One day at school in 1941 some boys played a trick on the teacher when her back was turned. They placed birds’ eggs on her chair. The entire class knew they were there, but no one said a word. We all held our breath as she turned around and sat down. Of course, the second her behind hit the chair, the eggs broke, spattering on her new dress.
“The dirty Jews did it!” stated one of the boys in our class matter-of-factly.
“Did you?” asked the teacher, looking at Miriam and me.
“No, Madame Teacher, no!” We were horrified. We had never misbehaved like that or played a trick on a teacher. We would never have heard the end of it from our parents had we dared! And we loved school and loved learning.
And then it happened. “Yes, they did!” screamed the other children. “They did it! We saw them!” It was as if they had all made a secret pact behind our backs beforehand, and this was the result.
Miriam and I protested, but to no avail. We were Jews, and we were guilty.
Without asking more questions, the teacher called us up to the front of the class for our punishment. She threw dry corn kernels onto the floor. “Kneel!” she demanded, pointing to us. For an hour, she made us kneel on those corn kernels in front of the class. The hard kernels dug into the flesh of our bare knees. But that was not what really wounded us the most. What hurt most were our classmates taunting us, leering at us, making ugly, smirking faces at us. Miriam and I were as shocked as we were hurt.
When we came home and told our mother, crying and hugging us, she said, “Children, I am sorry. We are Jews, and we just have to take it. There is nothing we can do.” Her words made me angrier than the teacher’s punishment. I wanted to hit someone myself, pound something hard like those kernels into dry corn dust. How could Mama’s words be true?
When Papa came in from farming at the end of the day and heard what had happened to us, his attitude was like Mama’s. “For two thousand years the Jews have believed that if they tried to get along, they would survive,” he said. “We must obey tradition. Just try to get along.” Papa reasoned that since we lived so far out in the middle of nowhere, the Nazis would not bother to come take us away.

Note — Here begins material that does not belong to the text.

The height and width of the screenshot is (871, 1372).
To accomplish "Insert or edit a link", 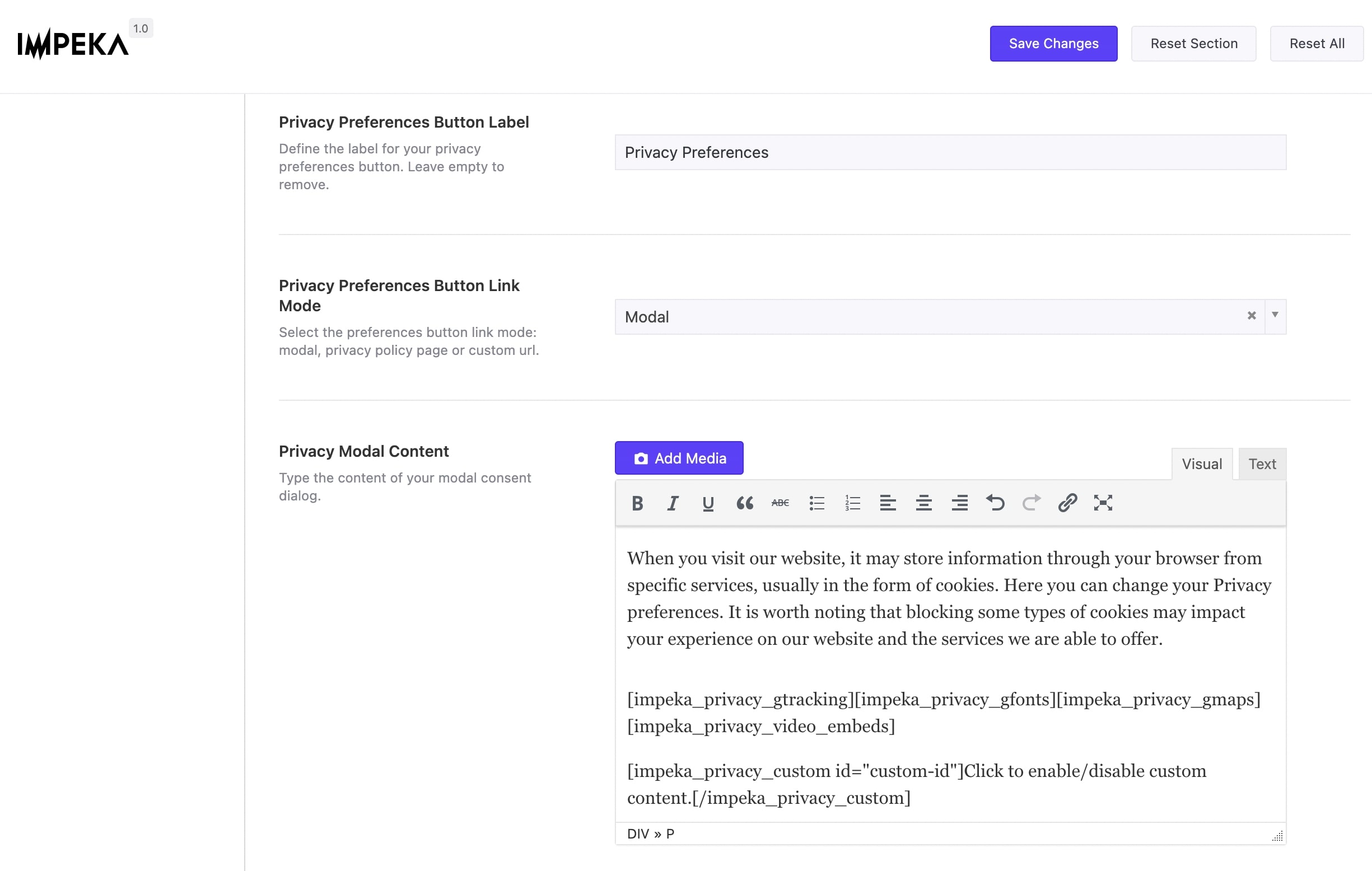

In the afternoon and evenings, the disturbances continued. Teenage boys who belonged to the Hungarian Nazi Party, but who were not yet eighteen years old—the age at which they could begin to serve in the military—often surrounded our house and shouted obscenities at us for hours. “Dirty Jews!” they yelled. “Crazy pigs!” They threw tomatoes or rocks that smashed right through our windows. Other villagers joined in. Sometimes this would go on for three entire days with us unable to leave the house.